- **Passage provided**
-- BEGIN --

According to two Jones-Harrison reports about Mbwaro’s conduct and the supporting testimony offered during Mbwaro’s unemployment hearing, Mbwaro engaged in several employment deficiencies on March 7, 2005. Mbwaro had left his assigned unit for 45 minutes without notice or permission. He failed to feed dinner to at least one resident assigned to his care. He put eight residents to bed within a time period too short to have allowed him to prepare each of them for retirement according to their care needs. He failed to perform his dining-room duties. Finally, he yelled angrily when nurses questioned his unauthorized absence. A Jones-Harrison nursing director investigated Mbwaro’s reported misconduct and the company terminated his employment on March 16, 2005.
Mbwaro applied for unemployment benefits but was deemed unqualified when a DEED adjudicator found that Jones-Harrison discharged Mbwaro for employment misconduct. Mbwaro appealed that decision to an unemployment law judge, who reached the same conclusion after a hearing. Mbwaro unsuccessfully appealed again, a senior unemployment review judge determining Mbwaro’s disqualification because of the misconduct-based discharge. Mbwaro then brought this certiorari appeal.

-- END --

- **To do**
A. Does each statement agree with the passage on Mbwaro's discharge? Answer yes or no for each and quote the words of the passage that decide it. (i) Mbwaro left his assigned unit for 45 minutes without notice or permission. (ii) Jones-Harrison terminated Mbwaro's employment on March 7, 2005. (iii) The unemployment law judge overturned the DEED adjudicator's finding.
B. Could you set down the records from the line containing "Where should I" through the end of the records, leaving the pictures out?
The passage on Mbwaro's discharge and the records come from unrelated sources.

- **Exercise inputs**
-- BEGIN --

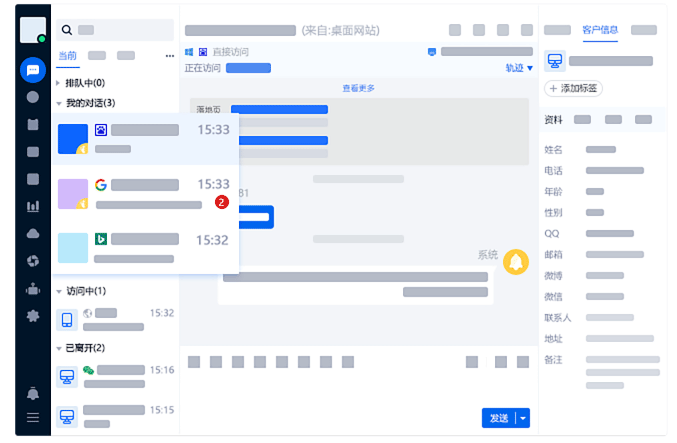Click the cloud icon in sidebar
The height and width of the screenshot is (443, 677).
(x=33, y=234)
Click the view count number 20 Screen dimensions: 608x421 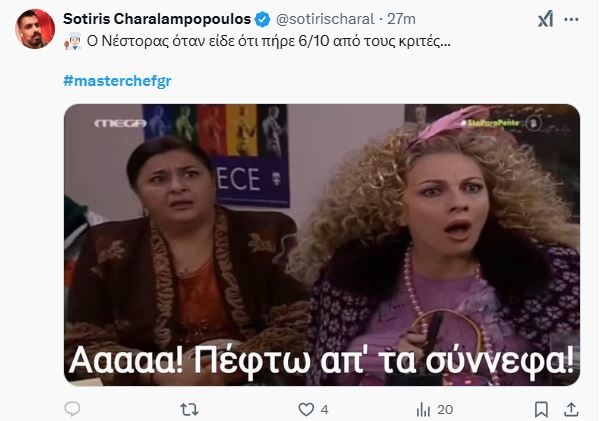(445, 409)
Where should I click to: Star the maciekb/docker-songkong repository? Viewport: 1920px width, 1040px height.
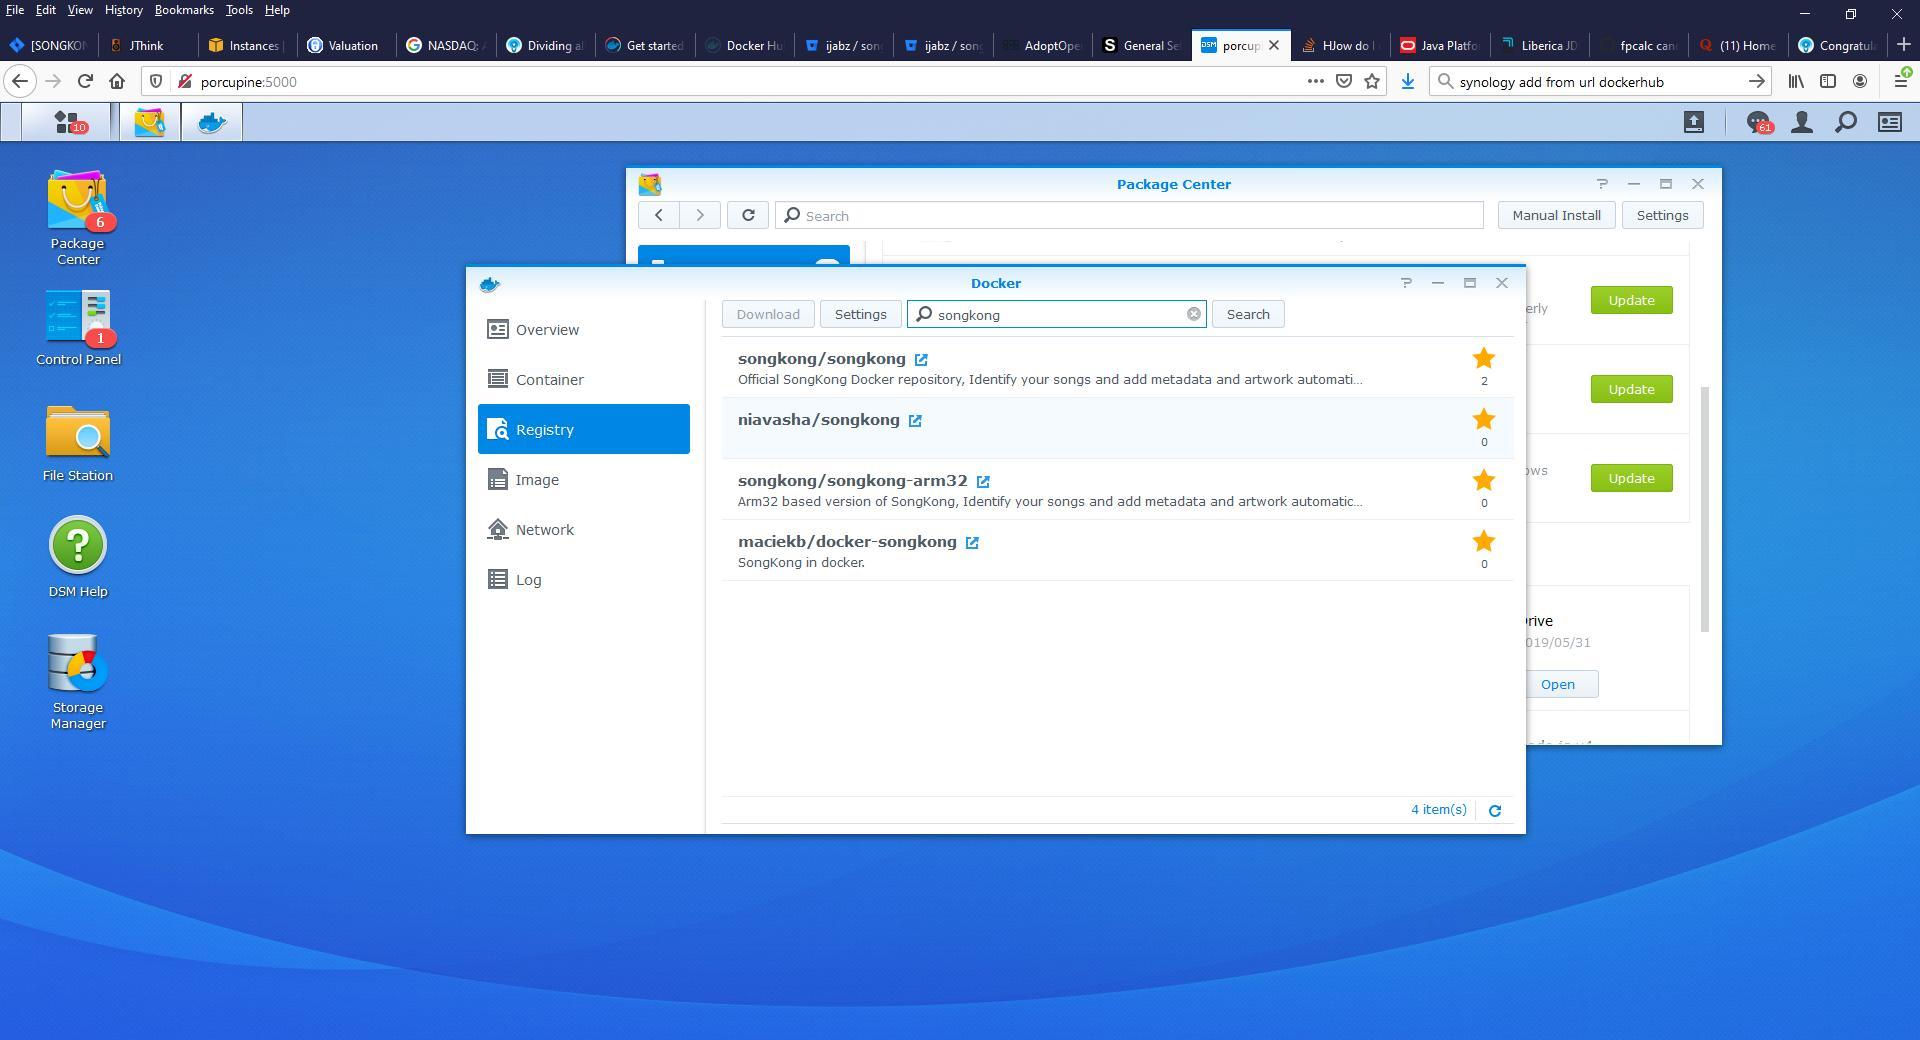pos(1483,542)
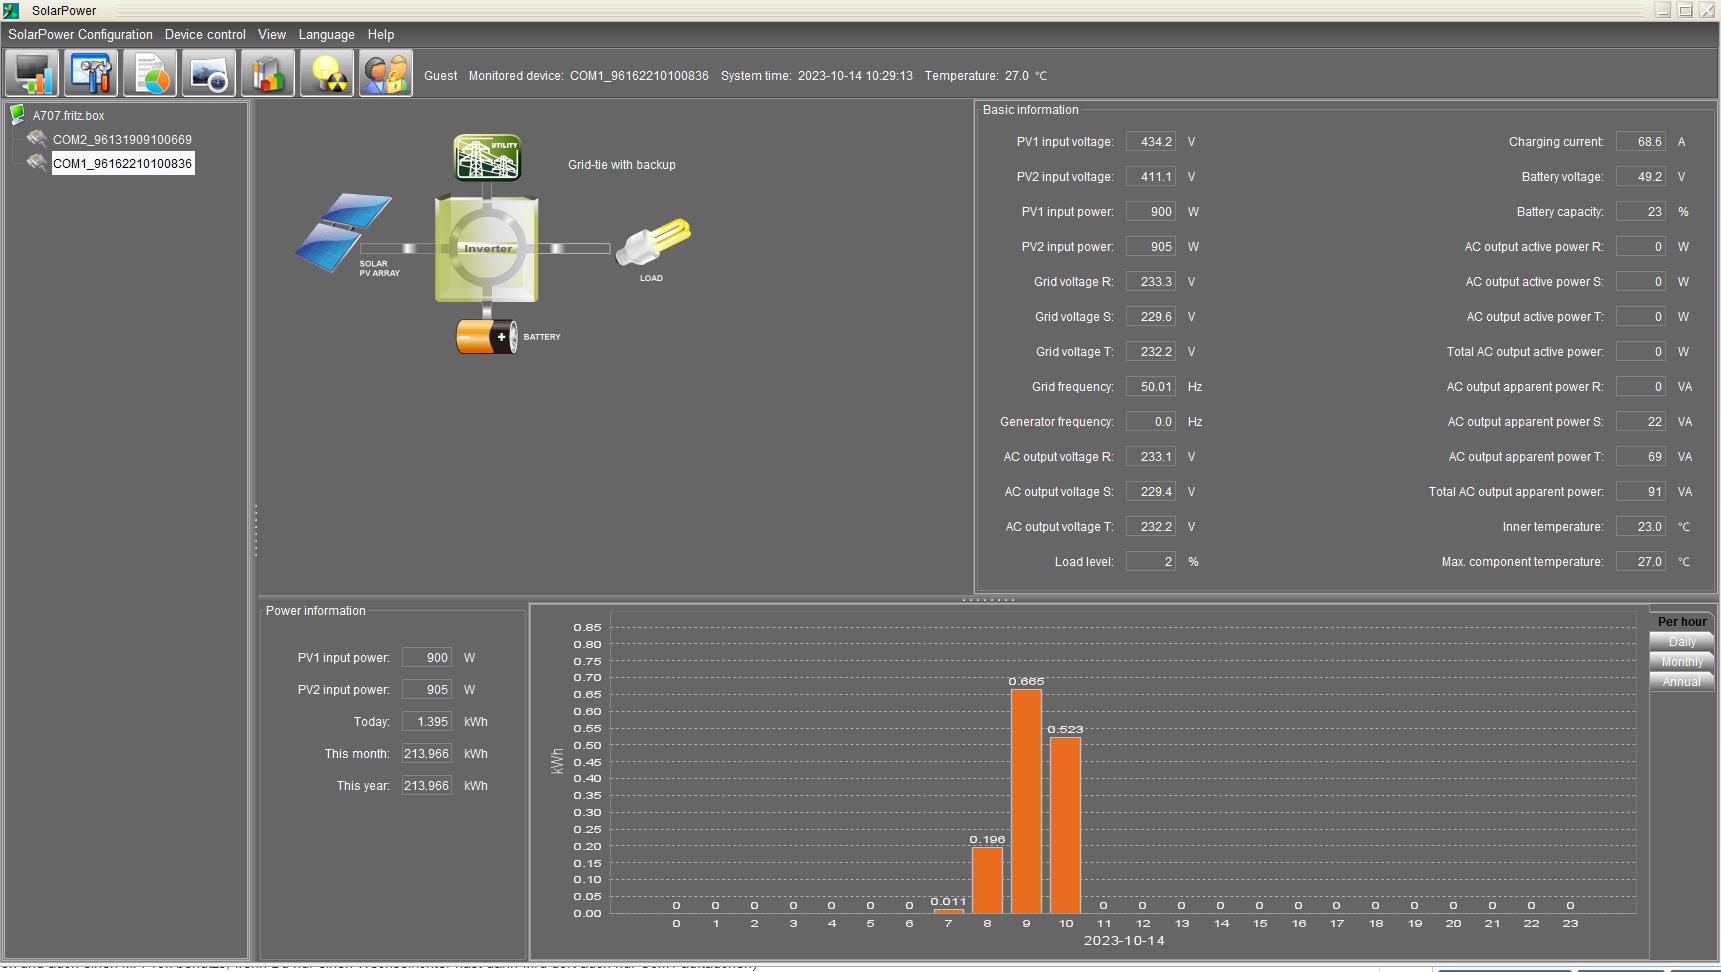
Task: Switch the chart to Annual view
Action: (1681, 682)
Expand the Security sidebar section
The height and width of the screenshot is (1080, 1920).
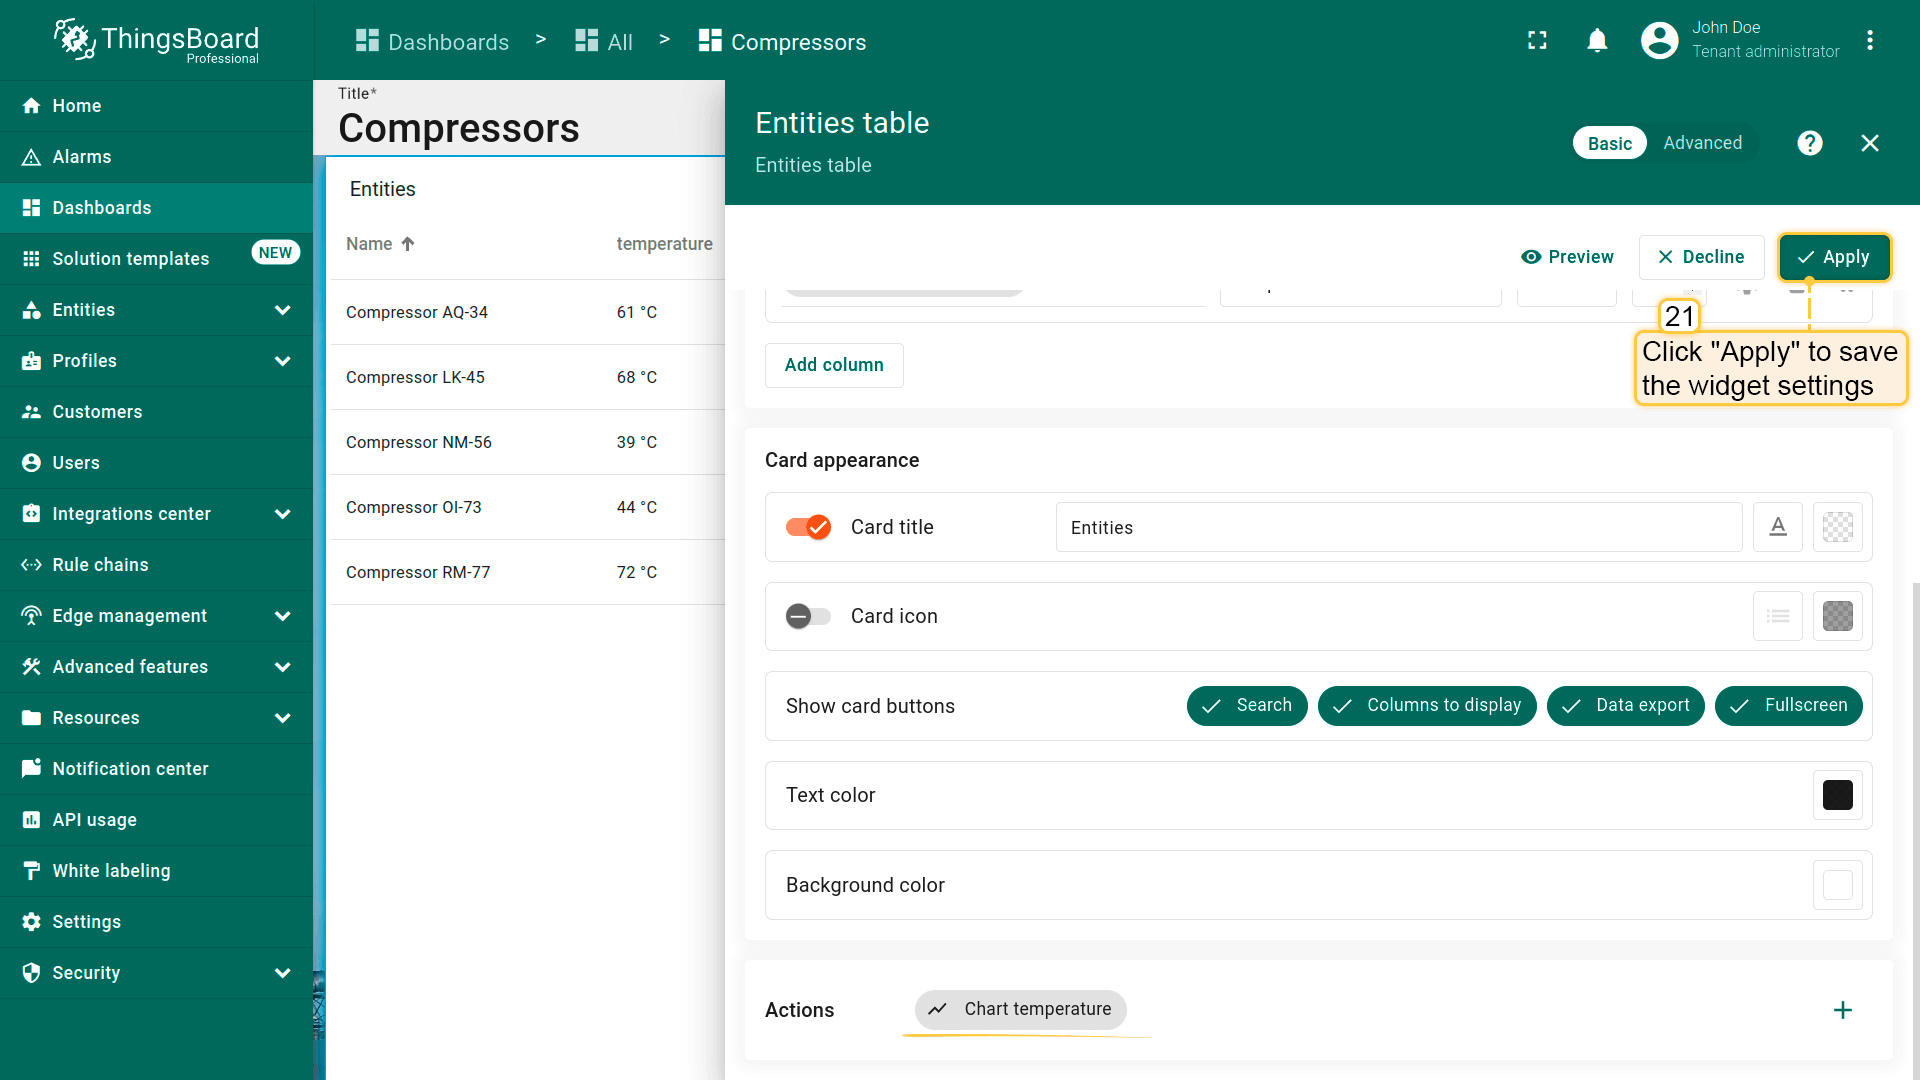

-- END --

- **Results in order**
A.
(i) Yes: "Mbwaro had left his assigned unit for 45 minutes without notice or permission."
(ii) No: "the company terminated his employment on March 16, 2005."
(iii) No: "who reached the same conclusion after a hearing."

B.
Where should I click to: Star the maciekb/docker-songkong repository? Viewport: 1920px width, 1040px height.
pos(1483,542)
Task: Switch the chart to Annual view
Action: (1681, 682)
Expand the Security sidebar section
The height and width of the screenshot is (1080, 1920).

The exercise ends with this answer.